Ode to San Francisco (Pt. 2)

September 1st marks my 7th anniversary of living in San Francisco. My San Franniversary, if you will. Instead of sharing a bunch of pictures of myself doing silly things that I love to do in my favorite place in the world, today I want to share some special people who have helped make this place feel like a home over these last 7 years.

The first person I want to introduce you to is Terry. Terry is a dog walker in Alamo Square and has been walking dogs for 20 years. (I actually don’t have a picture of Terry on my phone right now, just a picture of his many dogs.) I met Terry back in my dog walking days when I used to walk Rufus up to Alamo Square. It’s special to me that Terry also knew and loved Rufus. Terry also owns 5 Rottweilers who I have had the pleasure of getting to know since they were just a few weeks old. Terry walks by my house every day with his pack of dogs, blasting his music, and will stop and chat with me whenever I’m sitting on my front stoop.

Ai Linh

The second picture I’d like to share is Ai Linh. I call her Linh. Linh does my nails. we bonded a few years ago when she shared with me about her struggles with anxiety and how massage has helped her through a lot of difficult times. She also has a very chatty daughter named Linda who is way too cool for me. She started running her own nail salon over 10 years ago but recently opened another nail and massage spa down the street and is transforming her former salon into a Vietnamese restaurant because she wanted to provide affordable comfort Vietnamese food in the neighborhood. I, for one, cannot wait to have goi cuon (fresh spring rolls) right across the street from me!

Guy

Next is a picture of Guy. Guy sells flowers Wednesdays through Sundays on Noe Street. He always wears a colorful outfit and often a hat. He reminds me of a flower. Every time Chelsea and I see him he always asks us if we’re twins.

Jeffrey

This is Jeffrey. I met Jeffrey in 2016 when I got off the bus on Haight Street with my bike and he asked me if I needed help with my bike. My bike had broken earlier that day. Jeffrey runs a bike shop in his garage and fixes discarded bikes and resells them. He’s a crafty bitch like that. Jeffrey can’t remember my name (but then again he does have a tattoo of his own name on his arm, just in case he forgets), but he knows me and Hamilton. Thank you for my favorite cruiser, Jeffrey!

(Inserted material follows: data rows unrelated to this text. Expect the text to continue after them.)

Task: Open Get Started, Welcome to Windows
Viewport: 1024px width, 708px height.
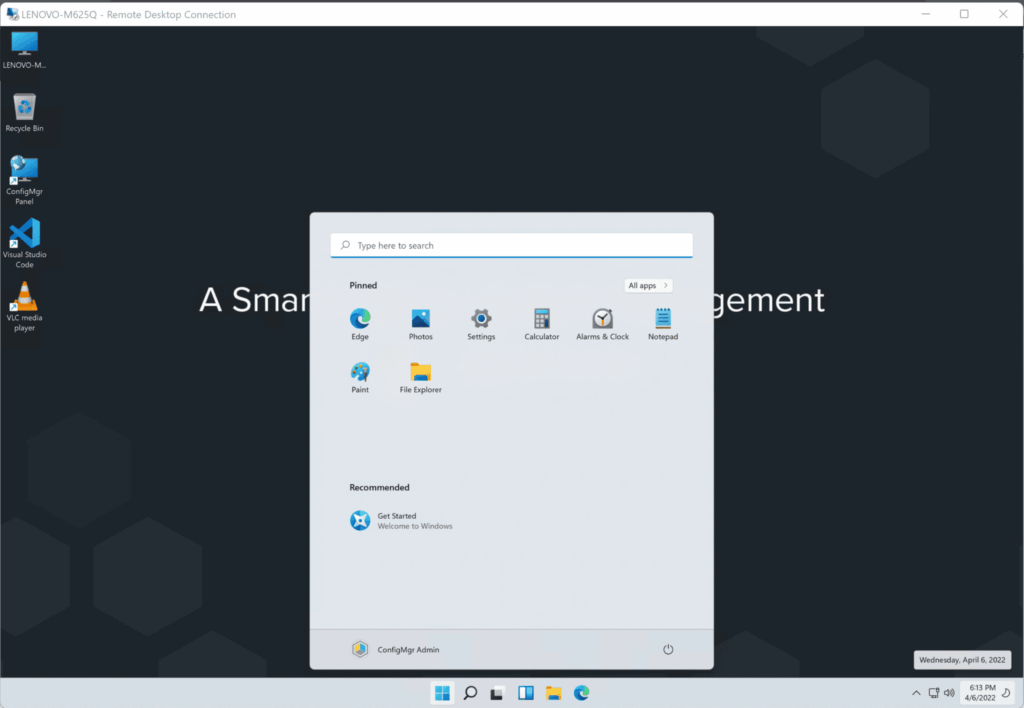Action: click(x=400, y=520)
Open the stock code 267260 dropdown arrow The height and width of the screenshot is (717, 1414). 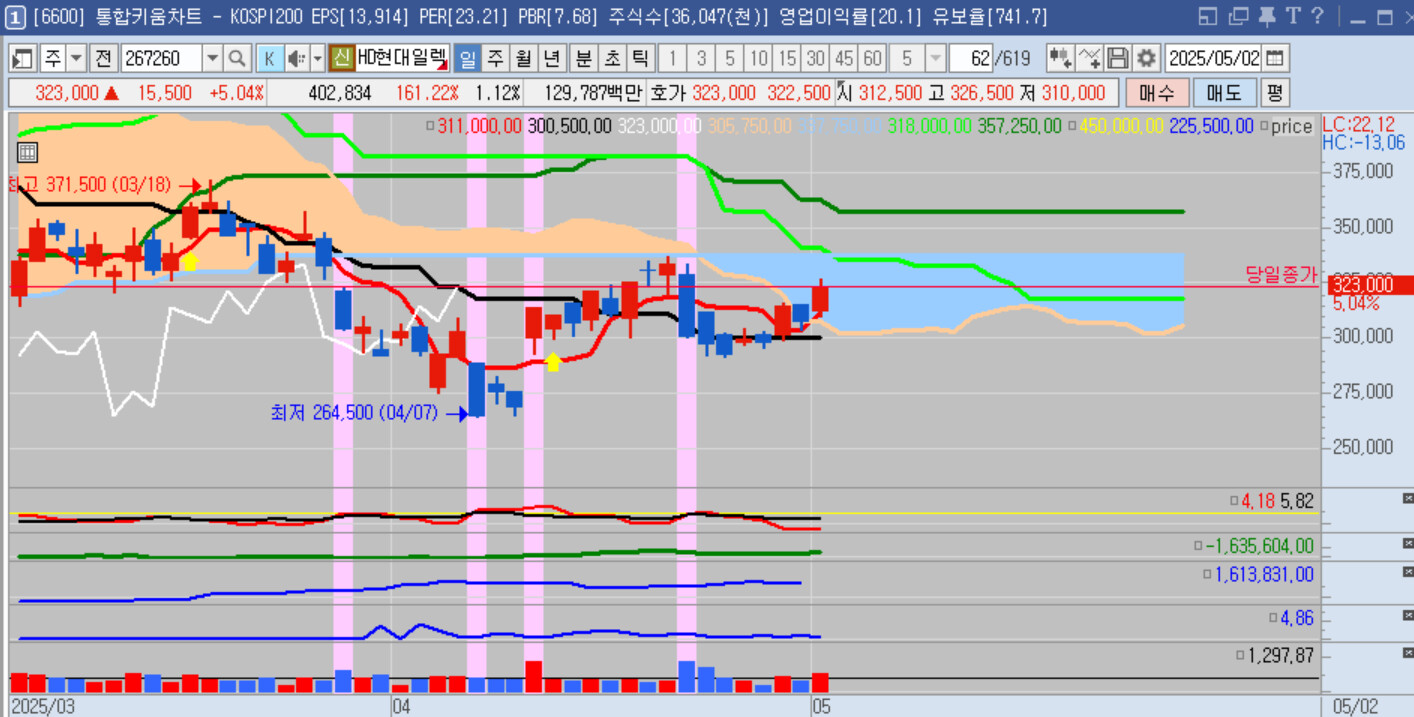pyautogui.click(x=212, y=59)
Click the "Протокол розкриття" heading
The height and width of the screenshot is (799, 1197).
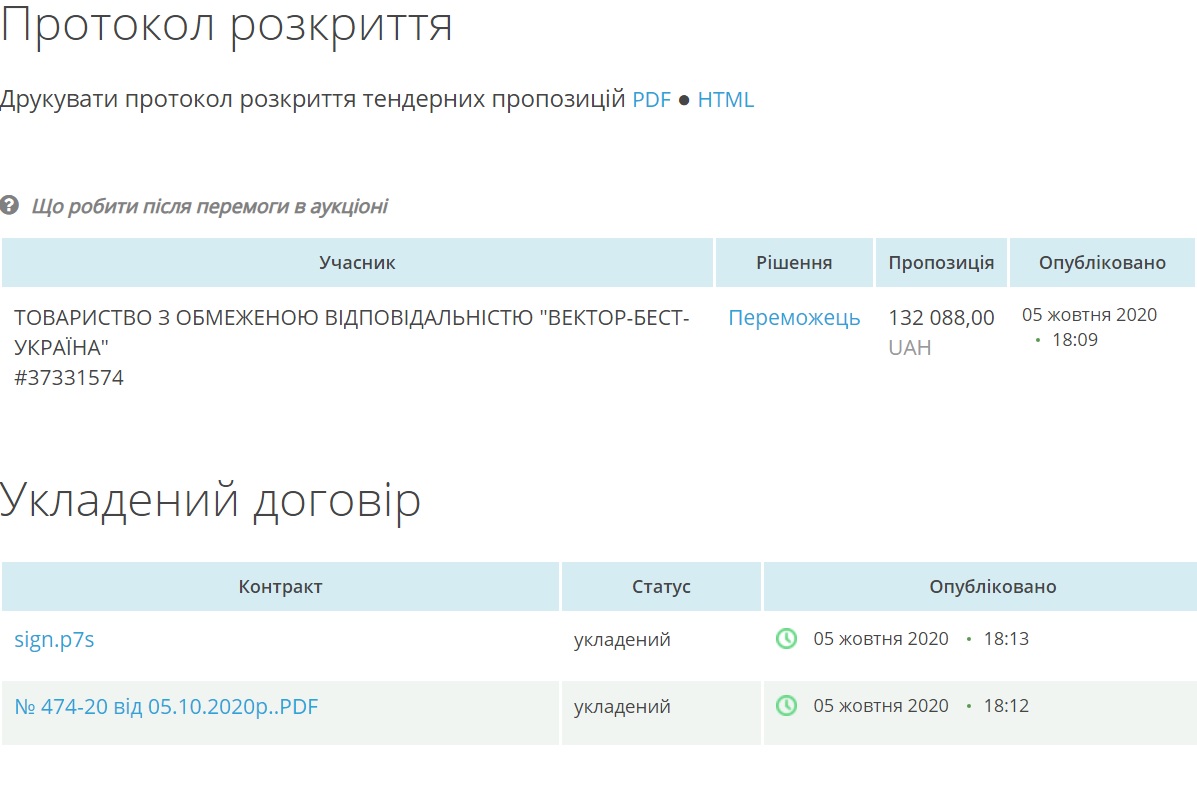click(227, 25)
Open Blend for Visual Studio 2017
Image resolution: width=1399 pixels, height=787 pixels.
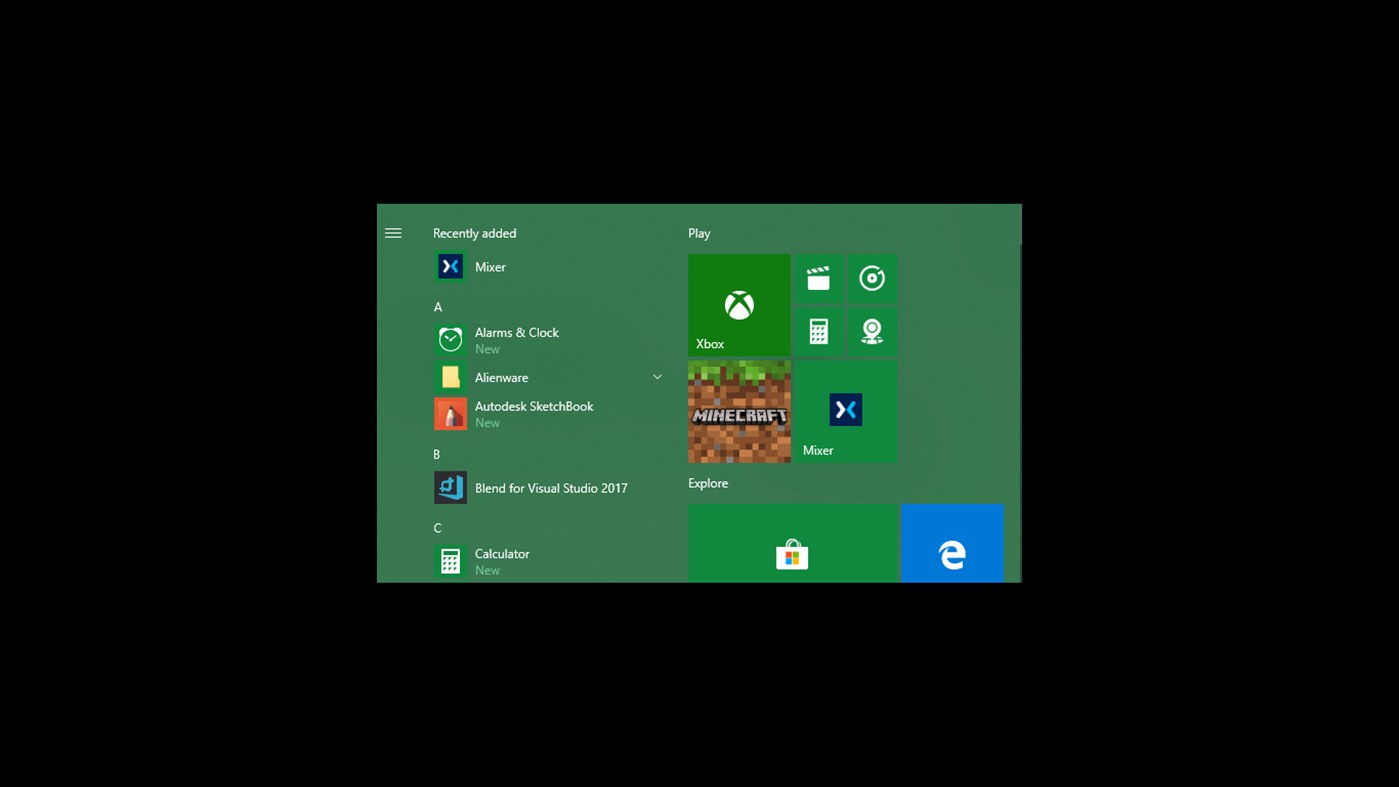pyautogui.click(x=551, y=487)
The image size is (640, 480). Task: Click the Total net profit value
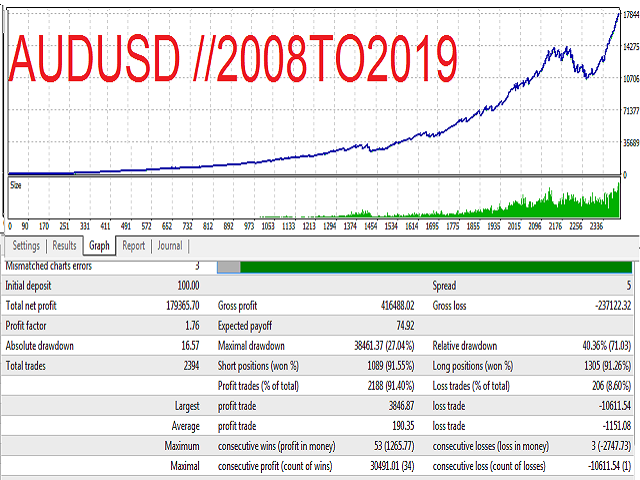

Tony and Hamilton aka “Scooby Doo”

Tony is our mailman. I obviously got to know him a bit better as we’ve been home every day for… 531 days. Hamilton used to bark at him when he came to the top of the steps to deliver the mail, but over the last year and half Ham has started to either recognize his scent or his footsteps and no longer barks. When I say hi to Tony he always asks, “Where’s Scooby Doo?” and then he tells me that Hamilton is very lazy. He likes to jump down the last two steps of our stoop and he always has a smile on his face and such a palpable zest for life.

Natalie

I met Natalie very recently and found out they are a kindred plant lady. They love to garden and they have ALL the indoor plants. They started SF Plant Swaps with a little shelfie outside of Rare Device where people can drop off plant cuttings, give away plants or pots and take home donated ones to give them a new home. I technically met Natalie from instagram, but because the plant swap has been going for over a year now i feel like i’ve known them a lot longer. It’s people like Natalie who want to share something they are passionate about with the people around them that makes me feel pride in my little community neighborhood.

Alden

Lastly, I’d like to talk about Alden. Alden started her own clay studio, Wheelhouse Clay, and I am so honored to be a member. Alden is definitely a girl boss, although she likes to refer to herself as the “mama” of Wheelhouse. One thing I love about what Alden is doing is that she is intentionally creating a beautiful community space that is inclusive, celebrates diversity and is so much more than just a place for folks to make ceramics. This is truly the clay community I have been looking for. Thank you Alden for sharing this place with me.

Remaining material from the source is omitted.